Avant même la naissance du Canada et la signature de la Confédération, les Écossais de Montréal se sont portés à la défense de leur pays d’accueil. Depuis, les membres du régiment Black Watch ont pris les armes à de nombreuses reprises et sont venus en aide de façon bénévole à leurs concitoyens lors de catastrophes naturelles comme la crise du verglas.

Pendant la guerre civile américaine, au XIXe siècle, les autorités britanniques en Amérique du Nord sont inquiètes de l’essor de la force militaire au sud de leur frontière et autorisent la formation de milices afin d’éviter un éventuel assaut.

Tout de suite, six chefs écossais de Montréal répondent à l’appel et décident en 1862 d’établir une compagnie d’infanterie pour le 5e Bataillon. Ils deviennent ainsi le tout premier régiment écossais du Canada.

D’abord nommés simplement le 5e Bataillon de milice volontaire, ils deviennent au fil des ans les Royal Scots of Canada (Écossais royaux), puis le Black Watch, en 1953.
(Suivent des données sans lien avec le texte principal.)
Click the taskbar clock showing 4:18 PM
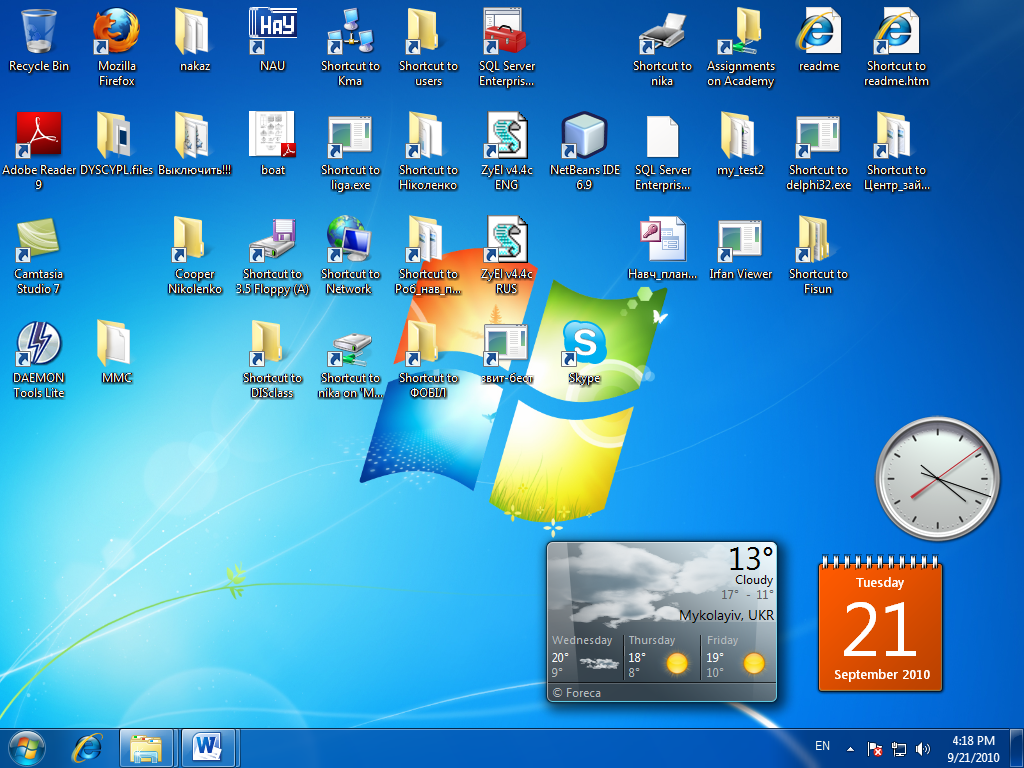1024x768 pixels. (x=973, y=749)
Ce nom leur vient de la compagnie d’infanterie écossaise levée en 1725 par la couronne dans les Highlands afin de maintenir la paix dans la population. Si les deux formations ne sont pas directement liées, elles se sont côtoyées lors de la guerre des Boers en Afrique du Sud, au tournant du XXe siècle, et se sont rapprochées lors de la Première et de la Deuxième Guerre mondiale.

BRAVOURE
Le Black Watch a joué un rôle crucial lors de la Deuxième Guerre mondiale. Dès 1939, des soldats sont mobilisés pour servir à Terre-Neuve et à la protection locale. En 1940, le second bataillon embarque pour la Grande-Bretagne.

Trois pelotons du régiment ont participé au débarquement de Dieppe, le 19 août 1942. Durant l’opération, des 111 soldats que compte le Black Watch, 4 sont tués et 69 sont fait prisonnier.

Le deuxième bataillon combat jusqu’à la toute fin du conflit, participant à des combats qui le mènent de la France à la Belgique, puis à l’Allemagne.

Depuis la fin de ce conflit, le Black Watch a participé à différents combats sous l’égide de l’OTAN (Organisation du traité de l’Amérique du Nord) et de l’ONU (Organisation des nations unies), notamment pendant la guerre de Corée.

AU SON DES CORNEMUSES
En plus de leur tartan bleu et vert, le Black Watch est encore un fier porte-étendard du plus grand symbole de la culture écossaise: la cornemuse.

Son régiment de Pipes and Drums (cornemuses et tambours) est le plus ancien groupe de cornemuseurs organisé en Amérique du Nord et est toujours parmi les meilleurs au Canada. Ses membres, très en demande, participent à plus d’une centaine d’événements et de compétitions à chaque année.

Le groupe porte toute la fierté du régiment, littéralement, puisque 21 des plus hautes distinctions reçues par le Black Watch sont brodées sur le ceinturon du tambour-major, le chef d’orchestre qui guide la marche et bat la mesure de sa canne.

Parmi ces récompenses importantes, six membres du Black Watch ont reçu la croix de Victoria, plus haute distinction militaire du Commonwealth, pour leur service lors de la Première Guerre mondiale. Il s’agit du lieutenant-caporal Frederick Fisher, du caporal Herman James Good, des soldats John Bernard Croak et Thomas Dinesen, du lieutenant-colonel William Clark-Kennedy et du lieutenant Milton Fowler-Gregg.